Ana Freitas, a Brazilian journalist and social network user, was threatened with rape and stalked close to her home after she published an article about sexism on chat sites and forums. In her article, Freitas – an expert on digital culture and behaviour, who has worked for the foremost media outlets in Brazil – did not mention specific persons or places; she only described the levels of machismo (male chauvinism) and misogyny experienced in some internet environments. In this interview with Florencia Goldsman for, Freitas reflects on what happened, and declines to self-censor after the attacks. “My plans for 2015 are to continue writing about what interests me, to go out for runs and to enjoy Sao Paulo, my city,” she said.

Florencia Goldsman: What were your own experiences like in chat rooms and forums, before you did the research for the articles you wrote?

Ana Freitas: Generally, when I was a teenager and when I began my adult life, I sought out chat rooms and forums to discuss things I enjoyed, such as music and films. I noticed then that in those places, someone who identified herself as a woman would never be treated as a person. Either they were treated with awe and devotion, along the lines of “You’re a woman, you deserve everything you want,” or they were abused, with comments like the notorious “tits or GTFO!” (show your breasts or get the fuck out).

FG: What kind of people participate in these chat rooms and forums? Is there a “typical” profile?

AF: They are generally men aged 15 to 25 who fit the “nerd” stereotype: they are curious, and are avid fans of pop culture and technology. But that is just my personal observation, there are no studies in this field.

FG: What types of violence have you observed in the forums you have analysed?

AF: In general, violence manifests itself in machista or racist, and sometimes classist, discourse, and in cyber bullying.

FG: Can you offer any advice on safety for people – women – who are new to these environments?

AF: Depending on the environment, frankly, I can’t think of any useful advice, because the situation is utterly unacceptable. I would not stay in them. The only way to be safe (in the most hostile chat rooms and forums) is not to identify yourself as a woman. In other cases, forums can be quite friendly to women and girl users, but there is some very machista material going around.

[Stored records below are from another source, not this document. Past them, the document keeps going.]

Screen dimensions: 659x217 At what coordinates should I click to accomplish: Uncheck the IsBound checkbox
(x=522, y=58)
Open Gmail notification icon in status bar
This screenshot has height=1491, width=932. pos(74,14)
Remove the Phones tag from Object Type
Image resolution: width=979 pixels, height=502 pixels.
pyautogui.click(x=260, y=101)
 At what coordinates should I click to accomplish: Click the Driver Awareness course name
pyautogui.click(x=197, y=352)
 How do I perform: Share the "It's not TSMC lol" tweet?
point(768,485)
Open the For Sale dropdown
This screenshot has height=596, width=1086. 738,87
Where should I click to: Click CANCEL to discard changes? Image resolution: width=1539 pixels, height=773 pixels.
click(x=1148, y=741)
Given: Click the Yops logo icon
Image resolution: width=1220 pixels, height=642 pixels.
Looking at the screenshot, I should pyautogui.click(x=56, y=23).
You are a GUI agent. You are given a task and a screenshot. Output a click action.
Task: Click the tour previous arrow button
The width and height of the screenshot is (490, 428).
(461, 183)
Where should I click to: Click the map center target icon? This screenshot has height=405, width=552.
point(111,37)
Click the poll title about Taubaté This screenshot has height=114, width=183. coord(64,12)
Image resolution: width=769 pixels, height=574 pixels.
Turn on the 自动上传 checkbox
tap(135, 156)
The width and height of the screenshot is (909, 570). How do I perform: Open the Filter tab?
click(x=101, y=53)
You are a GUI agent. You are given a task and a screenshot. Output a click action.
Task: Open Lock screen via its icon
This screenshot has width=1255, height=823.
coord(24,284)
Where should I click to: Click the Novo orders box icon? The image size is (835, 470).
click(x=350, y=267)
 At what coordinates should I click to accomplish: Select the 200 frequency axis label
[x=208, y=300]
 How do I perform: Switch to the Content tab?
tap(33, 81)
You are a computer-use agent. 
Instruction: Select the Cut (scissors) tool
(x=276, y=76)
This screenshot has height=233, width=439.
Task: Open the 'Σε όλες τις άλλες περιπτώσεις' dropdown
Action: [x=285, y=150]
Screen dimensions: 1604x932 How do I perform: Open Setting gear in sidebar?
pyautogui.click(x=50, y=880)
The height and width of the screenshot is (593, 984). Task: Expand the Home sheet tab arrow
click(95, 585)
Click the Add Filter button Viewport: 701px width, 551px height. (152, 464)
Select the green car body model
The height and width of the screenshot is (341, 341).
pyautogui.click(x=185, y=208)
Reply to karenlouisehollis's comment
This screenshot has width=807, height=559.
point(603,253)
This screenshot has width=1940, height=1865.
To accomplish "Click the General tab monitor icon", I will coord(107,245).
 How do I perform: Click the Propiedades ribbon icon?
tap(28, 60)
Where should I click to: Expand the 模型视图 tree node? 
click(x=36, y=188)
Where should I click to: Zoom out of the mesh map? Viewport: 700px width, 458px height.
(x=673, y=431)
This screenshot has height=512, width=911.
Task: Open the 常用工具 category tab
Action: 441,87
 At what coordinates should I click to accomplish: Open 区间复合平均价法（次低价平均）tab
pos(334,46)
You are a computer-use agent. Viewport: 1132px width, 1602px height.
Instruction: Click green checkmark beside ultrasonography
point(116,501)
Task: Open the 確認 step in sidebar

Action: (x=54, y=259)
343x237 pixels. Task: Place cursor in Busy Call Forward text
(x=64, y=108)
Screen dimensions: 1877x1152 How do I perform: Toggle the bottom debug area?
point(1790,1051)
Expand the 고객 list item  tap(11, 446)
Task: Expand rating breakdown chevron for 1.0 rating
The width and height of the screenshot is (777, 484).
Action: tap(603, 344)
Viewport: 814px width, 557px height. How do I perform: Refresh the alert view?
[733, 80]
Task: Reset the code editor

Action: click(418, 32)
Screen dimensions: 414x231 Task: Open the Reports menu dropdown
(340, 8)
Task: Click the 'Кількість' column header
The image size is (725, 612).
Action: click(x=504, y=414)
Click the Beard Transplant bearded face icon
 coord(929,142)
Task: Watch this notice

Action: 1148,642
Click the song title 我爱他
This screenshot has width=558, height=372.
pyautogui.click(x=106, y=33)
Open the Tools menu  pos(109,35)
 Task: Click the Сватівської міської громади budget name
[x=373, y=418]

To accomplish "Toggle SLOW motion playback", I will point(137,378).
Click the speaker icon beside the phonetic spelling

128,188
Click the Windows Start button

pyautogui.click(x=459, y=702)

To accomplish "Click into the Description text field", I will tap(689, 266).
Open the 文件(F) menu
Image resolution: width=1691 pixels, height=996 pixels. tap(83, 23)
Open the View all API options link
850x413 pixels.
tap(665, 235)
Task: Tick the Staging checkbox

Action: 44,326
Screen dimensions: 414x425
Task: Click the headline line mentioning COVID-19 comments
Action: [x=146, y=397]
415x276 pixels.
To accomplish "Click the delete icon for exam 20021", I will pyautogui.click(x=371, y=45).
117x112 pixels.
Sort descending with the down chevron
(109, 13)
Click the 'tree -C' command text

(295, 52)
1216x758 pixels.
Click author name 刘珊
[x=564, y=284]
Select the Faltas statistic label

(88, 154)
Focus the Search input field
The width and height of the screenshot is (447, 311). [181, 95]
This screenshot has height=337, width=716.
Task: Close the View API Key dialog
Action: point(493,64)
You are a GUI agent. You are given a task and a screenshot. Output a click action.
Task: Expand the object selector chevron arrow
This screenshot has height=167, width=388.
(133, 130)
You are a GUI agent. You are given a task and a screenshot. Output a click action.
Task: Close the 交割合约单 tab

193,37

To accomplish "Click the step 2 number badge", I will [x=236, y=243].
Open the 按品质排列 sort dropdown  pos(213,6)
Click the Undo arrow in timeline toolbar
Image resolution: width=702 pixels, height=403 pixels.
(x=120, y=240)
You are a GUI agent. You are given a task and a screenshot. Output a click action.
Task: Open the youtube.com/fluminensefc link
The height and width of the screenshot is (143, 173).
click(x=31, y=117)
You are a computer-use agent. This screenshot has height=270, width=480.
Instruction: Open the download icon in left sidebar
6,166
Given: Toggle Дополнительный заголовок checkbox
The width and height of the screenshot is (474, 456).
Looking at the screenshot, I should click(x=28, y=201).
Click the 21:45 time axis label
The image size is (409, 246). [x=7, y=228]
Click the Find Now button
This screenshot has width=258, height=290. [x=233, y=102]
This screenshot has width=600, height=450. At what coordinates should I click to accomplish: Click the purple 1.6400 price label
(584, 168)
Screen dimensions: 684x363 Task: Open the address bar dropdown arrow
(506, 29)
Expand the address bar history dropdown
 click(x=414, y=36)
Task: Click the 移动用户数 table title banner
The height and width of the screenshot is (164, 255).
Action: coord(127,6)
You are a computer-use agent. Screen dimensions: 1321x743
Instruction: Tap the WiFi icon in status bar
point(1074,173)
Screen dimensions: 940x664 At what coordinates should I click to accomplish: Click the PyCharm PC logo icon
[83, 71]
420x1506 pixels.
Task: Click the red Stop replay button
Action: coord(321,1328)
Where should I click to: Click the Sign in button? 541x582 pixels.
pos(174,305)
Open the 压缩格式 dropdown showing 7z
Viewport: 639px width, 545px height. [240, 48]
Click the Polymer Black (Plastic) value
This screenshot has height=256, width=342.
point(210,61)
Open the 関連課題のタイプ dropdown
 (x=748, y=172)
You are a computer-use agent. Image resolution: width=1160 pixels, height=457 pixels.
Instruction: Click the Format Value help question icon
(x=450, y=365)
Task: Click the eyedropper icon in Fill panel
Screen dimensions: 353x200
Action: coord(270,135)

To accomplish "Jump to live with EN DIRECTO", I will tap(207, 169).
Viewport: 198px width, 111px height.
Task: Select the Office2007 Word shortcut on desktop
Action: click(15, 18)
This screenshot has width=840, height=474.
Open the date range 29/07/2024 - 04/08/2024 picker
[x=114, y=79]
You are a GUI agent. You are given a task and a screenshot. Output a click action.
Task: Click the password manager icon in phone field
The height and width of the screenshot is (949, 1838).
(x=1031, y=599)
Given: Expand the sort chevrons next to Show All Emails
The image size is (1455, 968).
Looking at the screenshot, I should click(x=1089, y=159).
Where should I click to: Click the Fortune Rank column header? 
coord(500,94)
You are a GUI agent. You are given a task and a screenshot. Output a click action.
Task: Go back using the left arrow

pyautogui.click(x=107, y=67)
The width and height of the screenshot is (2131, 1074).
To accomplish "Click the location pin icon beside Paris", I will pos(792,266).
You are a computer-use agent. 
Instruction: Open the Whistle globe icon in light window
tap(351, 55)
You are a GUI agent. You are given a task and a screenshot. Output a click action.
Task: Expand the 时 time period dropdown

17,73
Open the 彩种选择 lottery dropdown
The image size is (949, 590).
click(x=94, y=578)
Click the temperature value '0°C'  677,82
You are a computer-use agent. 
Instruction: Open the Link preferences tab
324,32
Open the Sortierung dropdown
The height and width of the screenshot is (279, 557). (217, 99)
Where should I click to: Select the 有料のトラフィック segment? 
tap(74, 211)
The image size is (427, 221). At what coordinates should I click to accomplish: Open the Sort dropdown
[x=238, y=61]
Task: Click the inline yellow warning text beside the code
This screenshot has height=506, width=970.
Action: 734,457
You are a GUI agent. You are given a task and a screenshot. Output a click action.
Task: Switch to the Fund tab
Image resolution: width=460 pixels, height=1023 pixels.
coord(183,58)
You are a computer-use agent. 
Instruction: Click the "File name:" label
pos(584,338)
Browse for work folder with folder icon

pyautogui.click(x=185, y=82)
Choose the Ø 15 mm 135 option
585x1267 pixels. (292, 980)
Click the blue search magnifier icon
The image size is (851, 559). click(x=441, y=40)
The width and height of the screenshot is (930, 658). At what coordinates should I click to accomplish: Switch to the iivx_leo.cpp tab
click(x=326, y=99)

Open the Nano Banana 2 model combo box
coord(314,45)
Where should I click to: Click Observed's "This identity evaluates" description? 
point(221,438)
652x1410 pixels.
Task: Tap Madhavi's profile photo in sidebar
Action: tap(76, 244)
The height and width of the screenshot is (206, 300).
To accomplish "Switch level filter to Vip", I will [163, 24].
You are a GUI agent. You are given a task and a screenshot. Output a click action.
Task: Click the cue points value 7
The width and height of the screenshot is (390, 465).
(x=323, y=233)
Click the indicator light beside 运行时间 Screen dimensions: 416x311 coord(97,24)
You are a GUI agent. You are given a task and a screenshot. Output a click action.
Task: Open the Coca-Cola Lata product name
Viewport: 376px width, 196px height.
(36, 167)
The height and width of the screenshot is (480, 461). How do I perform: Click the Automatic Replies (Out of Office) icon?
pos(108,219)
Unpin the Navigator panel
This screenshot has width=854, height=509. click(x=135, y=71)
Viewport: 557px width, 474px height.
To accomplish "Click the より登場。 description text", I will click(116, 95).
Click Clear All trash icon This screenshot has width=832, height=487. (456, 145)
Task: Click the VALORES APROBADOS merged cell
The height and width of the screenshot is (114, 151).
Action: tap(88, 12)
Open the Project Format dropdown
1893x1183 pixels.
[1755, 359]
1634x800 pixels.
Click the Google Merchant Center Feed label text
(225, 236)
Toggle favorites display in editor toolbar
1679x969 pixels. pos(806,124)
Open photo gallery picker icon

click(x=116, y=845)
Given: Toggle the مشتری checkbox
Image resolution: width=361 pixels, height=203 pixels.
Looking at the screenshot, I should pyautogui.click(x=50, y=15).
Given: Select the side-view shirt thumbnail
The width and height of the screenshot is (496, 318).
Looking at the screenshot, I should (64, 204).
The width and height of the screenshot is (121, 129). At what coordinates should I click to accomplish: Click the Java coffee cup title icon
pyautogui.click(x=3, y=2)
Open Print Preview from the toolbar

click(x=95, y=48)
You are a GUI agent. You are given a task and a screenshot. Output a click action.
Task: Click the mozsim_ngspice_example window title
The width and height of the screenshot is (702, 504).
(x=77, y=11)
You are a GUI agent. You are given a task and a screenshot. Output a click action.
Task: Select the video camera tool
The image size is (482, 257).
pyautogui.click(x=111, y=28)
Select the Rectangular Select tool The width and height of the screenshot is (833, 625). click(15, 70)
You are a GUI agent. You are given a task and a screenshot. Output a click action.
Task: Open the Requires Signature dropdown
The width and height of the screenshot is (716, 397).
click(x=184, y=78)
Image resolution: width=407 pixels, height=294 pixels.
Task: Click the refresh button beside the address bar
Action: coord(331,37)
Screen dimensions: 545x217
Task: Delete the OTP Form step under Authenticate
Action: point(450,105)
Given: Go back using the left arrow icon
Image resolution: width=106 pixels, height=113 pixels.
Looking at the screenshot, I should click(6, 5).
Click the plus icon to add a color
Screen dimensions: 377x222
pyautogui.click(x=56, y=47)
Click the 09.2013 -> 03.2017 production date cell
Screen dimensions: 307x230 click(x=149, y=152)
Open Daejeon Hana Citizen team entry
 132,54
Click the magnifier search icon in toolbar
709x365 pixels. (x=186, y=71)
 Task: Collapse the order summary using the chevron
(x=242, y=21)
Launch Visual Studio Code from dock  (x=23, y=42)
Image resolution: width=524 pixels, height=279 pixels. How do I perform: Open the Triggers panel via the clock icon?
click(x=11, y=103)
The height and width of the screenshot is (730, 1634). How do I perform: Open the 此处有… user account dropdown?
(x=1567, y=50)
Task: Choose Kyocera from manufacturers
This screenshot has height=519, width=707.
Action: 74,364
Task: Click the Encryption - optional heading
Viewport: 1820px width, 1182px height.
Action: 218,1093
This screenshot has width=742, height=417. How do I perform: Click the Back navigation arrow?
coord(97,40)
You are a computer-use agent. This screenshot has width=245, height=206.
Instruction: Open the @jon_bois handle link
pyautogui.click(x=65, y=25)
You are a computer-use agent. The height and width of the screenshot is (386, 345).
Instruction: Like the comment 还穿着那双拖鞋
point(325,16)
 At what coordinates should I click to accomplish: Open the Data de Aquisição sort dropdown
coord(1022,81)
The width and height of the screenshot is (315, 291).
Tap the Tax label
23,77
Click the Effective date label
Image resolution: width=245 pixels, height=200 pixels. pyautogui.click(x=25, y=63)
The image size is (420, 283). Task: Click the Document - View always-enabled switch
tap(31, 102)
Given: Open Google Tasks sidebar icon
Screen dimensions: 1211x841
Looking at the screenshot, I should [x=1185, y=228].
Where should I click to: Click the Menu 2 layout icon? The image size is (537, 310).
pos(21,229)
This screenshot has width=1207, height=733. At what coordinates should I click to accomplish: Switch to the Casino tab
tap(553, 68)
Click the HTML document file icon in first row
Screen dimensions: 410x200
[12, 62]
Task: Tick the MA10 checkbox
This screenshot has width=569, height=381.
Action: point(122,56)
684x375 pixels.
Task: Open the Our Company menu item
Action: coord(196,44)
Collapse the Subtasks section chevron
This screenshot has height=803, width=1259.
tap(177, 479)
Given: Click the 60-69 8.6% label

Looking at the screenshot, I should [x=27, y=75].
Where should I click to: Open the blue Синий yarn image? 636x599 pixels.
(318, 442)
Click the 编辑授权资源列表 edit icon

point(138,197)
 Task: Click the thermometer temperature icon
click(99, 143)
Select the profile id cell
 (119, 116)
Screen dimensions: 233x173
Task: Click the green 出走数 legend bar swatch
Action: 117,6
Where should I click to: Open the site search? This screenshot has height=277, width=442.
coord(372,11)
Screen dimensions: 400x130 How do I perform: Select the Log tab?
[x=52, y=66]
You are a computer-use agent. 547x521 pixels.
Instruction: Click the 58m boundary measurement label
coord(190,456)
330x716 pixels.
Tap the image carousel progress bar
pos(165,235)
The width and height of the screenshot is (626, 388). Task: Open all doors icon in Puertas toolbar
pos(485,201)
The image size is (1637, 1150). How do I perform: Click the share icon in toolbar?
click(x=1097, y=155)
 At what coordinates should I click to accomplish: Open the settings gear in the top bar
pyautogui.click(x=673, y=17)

FG: What psychological consequences did you experience after the attacks that were perpetrated on you?

AF: I am definitely more paranoid. I am more careful about my privacy, about the personal details about my life that I reveal, whether online or offline. During the period when the threats were most intense, I struggled with fear, insecurity and anxiety.

FG: Did you come up with any creative strategies to deal with the violence you experienced?

AF: I went out with friends a lot, seeking distraction. But I don’t think it’s time to turn the page on it yet – I’m still involved with issues regarding the research, and the questioning process and so on.

FG: After what happened, have you self-censored yourself? Have your views on freedom of expression changed?

AF: No, not in that sense. I have not stopped saying what I think needs to be said, and I still feel very empowered – I always did, but I’m probably even more empowered now.

FG: Can you imagine concrete action towards building a feminist internet that women can use without experiencing violence?

AF: The first step is to take a firm stance. Claiming a space, as women, on social networks is in itself a feminist act that helps to demythologise what feminism is and to disseminate the need for equality. The second step is more difficult: an internet without violence against women will only be possible in a world without violence against women.